Hamburg - Es war einer der größten Giftskandale der vergangenen Jahre: Bis zu 3000 Tonnen dioxinverseuchtes Fett waren im Januar an 25 Futtermittelhersteller in mindestens vier Bundesländern geliefert worden. Die Bundesregierung fasste einen Aktionsplan, um durch verschärfte Kontrollen solchen Fällen künftig vorzubauen.
Jetzt - elf Monate später - kommt von der Verbraucherschutzorganisation Foodwatch heftige Kritik an der Umsetzung des Plans. "Ein knappes Jahr später ist davon so gut wie nichts umgesetzt, und was umgesetzt wurde, ist so verwässert worden, dass es wirkungslos ist", kritisiert Thilo Bode, Chef der Verbraucherschutzorganisation Foodwatch, im SPIEGEL. Von den zehn Maßnahmen aus dem Aktionsplan seien sechs weitgehend und vier komplett verpufft, heißt es in einem noch unveröffentlichten Report seiner Organisation.
"Ilse Aigner hat im Januar angekündigt, dass künftig alles, was in Futtermittel reinkommt, auch getestet werden muss", sagt Bode weiter. Das bedeute, dass es eine Pflicht geben müsse, jede Zutat, die ins Mischfutter komme, zu testen. "Was im Januar aber noch angekündigt worden ist, ist im Laufe des Gesetzgebungsprozesses plötzlich verschwunden." Das bedeute nichts weniger, als dass die Futtermittelhersteller selbst darüber entscheiden könnten, welche Futtermittelchargen sie auf Dioxin analysieren lassen und welche nicht", heißt es dazu in der Foodwatch-Analyse.

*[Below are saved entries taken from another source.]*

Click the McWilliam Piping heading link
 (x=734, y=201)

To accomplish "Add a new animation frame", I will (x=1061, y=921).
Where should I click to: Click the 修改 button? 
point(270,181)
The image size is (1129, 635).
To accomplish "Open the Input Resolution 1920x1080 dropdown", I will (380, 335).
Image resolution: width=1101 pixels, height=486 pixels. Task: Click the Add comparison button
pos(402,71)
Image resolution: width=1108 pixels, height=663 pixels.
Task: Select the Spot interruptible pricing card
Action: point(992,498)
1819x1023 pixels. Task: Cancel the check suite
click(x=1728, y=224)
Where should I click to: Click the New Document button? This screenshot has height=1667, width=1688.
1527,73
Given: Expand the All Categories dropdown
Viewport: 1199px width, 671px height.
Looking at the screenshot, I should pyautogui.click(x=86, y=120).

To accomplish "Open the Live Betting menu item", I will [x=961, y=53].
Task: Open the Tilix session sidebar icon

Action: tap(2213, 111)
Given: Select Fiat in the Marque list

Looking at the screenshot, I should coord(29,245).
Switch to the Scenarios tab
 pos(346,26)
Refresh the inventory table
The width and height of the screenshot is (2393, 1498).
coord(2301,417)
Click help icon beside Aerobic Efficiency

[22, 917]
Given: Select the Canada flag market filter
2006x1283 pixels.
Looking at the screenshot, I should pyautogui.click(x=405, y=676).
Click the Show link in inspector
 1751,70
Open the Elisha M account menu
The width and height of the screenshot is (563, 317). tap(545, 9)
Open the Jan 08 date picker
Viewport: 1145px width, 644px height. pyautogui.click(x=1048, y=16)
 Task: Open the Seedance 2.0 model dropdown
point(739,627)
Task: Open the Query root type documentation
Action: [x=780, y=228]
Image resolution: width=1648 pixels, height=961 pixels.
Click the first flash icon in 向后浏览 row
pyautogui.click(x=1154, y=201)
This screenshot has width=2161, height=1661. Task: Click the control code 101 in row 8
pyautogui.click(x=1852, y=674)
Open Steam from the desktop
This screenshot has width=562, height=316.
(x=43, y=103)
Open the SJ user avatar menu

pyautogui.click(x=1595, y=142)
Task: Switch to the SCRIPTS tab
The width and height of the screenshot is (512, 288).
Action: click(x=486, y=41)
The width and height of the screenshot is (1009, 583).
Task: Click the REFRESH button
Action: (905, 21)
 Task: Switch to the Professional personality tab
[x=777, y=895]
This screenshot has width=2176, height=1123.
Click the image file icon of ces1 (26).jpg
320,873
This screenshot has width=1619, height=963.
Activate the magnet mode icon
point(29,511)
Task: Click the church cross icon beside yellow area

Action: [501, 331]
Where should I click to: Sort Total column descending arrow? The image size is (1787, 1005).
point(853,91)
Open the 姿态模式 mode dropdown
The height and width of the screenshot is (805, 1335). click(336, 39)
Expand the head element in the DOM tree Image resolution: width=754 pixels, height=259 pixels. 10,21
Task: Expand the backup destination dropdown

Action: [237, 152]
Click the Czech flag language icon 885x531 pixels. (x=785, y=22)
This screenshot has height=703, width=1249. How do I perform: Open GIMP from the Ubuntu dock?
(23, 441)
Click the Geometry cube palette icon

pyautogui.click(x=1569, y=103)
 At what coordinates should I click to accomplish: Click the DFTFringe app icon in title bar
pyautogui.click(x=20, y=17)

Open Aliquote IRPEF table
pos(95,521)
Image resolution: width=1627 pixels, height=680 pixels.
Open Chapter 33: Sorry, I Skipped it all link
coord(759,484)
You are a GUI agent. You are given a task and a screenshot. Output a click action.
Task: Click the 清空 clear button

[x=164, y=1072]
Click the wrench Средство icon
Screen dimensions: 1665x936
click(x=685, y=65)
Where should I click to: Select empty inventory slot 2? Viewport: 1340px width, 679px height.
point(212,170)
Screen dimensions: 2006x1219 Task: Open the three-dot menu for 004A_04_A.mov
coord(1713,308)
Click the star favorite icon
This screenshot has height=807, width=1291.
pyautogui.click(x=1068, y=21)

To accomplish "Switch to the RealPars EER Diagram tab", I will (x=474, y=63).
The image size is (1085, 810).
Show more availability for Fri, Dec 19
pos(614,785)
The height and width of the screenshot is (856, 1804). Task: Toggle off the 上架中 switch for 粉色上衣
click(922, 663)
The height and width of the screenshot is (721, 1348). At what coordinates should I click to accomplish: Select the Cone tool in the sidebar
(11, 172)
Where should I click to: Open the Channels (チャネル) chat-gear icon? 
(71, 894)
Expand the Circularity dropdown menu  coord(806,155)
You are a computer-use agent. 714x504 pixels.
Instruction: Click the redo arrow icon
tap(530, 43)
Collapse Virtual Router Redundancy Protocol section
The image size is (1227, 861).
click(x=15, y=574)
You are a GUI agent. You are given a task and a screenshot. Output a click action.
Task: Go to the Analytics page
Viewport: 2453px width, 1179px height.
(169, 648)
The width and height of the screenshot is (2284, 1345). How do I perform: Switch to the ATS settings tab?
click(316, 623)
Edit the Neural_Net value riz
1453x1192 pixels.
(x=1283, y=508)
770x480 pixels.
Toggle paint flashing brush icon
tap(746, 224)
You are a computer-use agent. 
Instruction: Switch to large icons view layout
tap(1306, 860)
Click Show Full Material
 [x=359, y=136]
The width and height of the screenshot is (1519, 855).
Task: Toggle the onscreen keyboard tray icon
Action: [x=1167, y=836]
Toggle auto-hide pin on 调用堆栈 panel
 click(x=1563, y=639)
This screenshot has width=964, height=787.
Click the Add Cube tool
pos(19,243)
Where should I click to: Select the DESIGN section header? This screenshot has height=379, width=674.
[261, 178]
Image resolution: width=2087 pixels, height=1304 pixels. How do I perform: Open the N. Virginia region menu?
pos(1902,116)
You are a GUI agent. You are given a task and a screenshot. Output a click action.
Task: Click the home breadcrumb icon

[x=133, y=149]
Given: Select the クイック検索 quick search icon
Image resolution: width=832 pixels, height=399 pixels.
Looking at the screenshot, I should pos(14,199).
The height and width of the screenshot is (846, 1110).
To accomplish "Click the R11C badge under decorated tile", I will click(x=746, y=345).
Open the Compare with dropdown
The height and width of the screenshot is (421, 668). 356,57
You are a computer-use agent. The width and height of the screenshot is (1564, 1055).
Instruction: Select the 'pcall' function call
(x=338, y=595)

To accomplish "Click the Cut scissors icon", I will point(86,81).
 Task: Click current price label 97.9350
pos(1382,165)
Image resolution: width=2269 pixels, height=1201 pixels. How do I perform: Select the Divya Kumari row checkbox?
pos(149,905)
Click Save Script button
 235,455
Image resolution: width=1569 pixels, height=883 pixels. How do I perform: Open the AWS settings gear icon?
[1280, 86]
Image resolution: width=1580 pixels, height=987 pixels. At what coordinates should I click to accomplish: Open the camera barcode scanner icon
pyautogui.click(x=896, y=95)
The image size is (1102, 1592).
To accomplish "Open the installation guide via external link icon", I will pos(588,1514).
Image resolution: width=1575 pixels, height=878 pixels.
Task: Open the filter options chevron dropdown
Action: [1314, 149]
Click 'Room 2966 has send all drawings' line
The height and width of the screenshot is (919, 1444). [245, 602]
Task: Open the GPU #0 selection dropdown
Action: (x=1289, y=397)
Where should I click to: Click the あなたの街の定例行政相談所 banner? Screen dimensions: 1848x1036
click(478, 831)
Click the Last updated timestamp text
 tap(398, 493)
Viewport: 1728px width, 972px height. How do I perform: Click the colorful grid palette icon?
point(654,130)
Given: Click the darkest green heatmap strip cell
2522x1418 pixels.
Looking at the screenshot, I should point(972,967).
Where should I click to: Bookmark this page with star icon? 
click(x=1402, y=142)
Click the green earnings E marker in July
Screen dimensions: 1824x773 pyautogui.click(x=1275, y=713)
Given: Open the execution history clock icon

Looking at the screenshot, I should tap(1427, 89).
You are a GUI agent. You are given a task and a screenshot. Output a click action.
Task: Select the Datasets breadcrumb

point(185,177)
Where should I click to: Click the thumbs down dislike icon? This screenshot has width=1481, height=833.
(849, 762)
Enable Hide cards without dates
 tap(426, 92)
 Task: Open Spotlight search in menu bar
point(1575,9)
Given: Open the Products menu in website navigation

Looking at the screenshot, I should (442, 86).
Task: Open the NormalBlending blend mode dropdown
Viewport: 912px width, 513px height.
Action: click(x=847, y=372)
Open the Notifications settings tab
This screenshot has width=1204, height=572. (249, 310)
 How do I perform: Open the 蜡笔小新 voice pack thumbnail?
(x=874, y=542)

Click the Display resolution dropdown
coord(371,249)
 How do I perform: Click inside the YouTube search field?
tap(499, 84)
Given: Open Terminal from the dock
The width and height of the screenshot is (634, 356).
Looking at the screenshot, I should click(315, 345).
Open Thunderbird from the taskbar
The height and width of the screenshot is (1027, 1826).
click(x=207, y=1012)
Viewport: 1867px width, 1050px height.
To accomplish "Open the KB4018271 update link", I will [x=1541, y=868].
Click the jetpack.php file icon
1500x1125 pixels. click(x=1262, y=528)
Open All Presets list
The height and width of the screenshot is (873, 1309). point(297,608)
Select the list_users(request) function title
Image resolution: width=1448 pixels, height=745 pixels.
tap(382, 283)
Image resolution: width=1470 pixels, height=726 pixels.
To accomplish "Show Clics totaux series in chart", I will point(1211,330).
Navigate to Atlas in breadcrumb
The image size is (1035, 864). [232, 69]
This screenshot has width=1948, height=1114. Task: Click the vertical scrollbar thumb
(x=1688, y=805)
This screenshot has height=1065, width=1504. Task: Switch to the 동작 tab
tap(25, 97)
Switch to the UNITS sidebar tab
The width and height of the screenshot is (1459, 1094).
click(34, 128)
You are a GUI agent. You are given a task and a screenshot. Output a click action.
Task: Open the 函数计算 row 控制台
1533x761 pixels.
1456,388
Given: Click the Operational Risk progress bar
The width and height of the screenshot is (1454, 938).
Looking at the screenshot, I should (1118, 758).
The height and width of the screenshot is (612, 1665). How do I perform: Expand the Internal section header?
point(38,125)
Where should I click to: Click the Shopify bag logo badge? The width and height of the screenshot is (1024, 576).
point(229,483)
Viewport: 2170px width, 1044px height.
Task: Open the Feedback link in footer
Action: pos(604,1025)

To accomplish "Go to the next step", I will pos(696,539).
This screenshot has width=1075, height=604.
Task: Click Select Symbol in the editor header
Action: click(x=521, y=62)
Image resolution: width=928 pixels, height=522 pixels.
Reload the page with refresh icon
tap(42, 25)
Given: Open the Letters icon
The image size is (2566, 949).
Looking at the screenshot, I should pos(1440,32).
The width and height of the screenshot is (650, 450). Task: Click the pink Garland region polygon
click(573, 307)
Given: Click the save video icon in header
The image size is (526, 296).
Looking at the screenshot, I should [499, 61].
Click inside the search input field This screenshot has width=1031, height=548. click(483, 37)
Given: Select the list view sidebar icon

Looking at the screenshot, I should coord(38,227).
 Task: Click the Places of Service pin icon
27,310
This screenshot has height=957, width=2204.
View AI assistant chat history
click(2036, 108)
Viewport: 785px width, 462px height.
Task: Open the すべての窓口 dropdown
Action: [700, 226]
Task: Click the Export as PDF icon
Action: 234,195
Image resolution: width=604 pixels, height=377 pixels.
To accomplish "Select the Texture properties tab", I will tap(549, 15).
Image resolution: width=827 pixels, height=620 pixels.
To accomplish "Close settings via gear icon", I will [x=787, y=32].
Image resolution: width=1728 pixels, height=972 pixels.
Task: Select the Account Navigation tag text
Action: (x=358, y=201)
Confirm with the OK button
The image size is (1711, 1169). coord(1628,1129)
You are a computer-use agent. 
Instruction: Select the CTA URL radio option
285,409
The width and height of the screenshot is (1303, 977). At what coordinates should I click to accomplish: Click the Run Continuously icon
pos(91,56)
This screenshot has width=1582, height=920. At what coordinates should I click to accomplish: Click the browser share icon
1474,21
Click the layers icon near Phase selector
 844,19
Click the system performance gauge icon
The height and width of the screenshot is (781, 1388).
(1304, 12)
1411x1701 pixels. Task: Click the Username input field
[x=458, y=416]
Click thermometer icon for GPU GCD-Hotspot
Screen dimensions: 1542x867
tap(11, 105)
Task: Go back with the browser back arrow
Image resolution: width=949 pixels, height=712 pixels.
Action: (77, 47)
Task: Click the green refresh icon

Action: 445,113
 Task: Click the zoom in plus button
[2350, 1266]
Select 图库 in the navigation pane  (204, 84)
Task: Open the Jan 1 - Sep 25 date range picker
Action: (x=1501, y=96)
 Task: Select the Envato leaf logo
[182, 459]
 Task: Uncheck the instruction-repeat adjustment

Im Berliner Verbraucherministerium stoßen die Vorwürfe auf Unverständnis. Man habe nie geplant, jede Charge zu prüfen. Das sei weder praktikabel noch sinnvoll. "Wir kontrollieren jene Bestandteile von Tierfutter, die aufgrund der Produktionsverfahren theoretisch Dioxin enthalten können, also zum Beispiel Öle und Fette, je nach Risikoklasse bis zu 100 Prozent", heißt es in Berlin.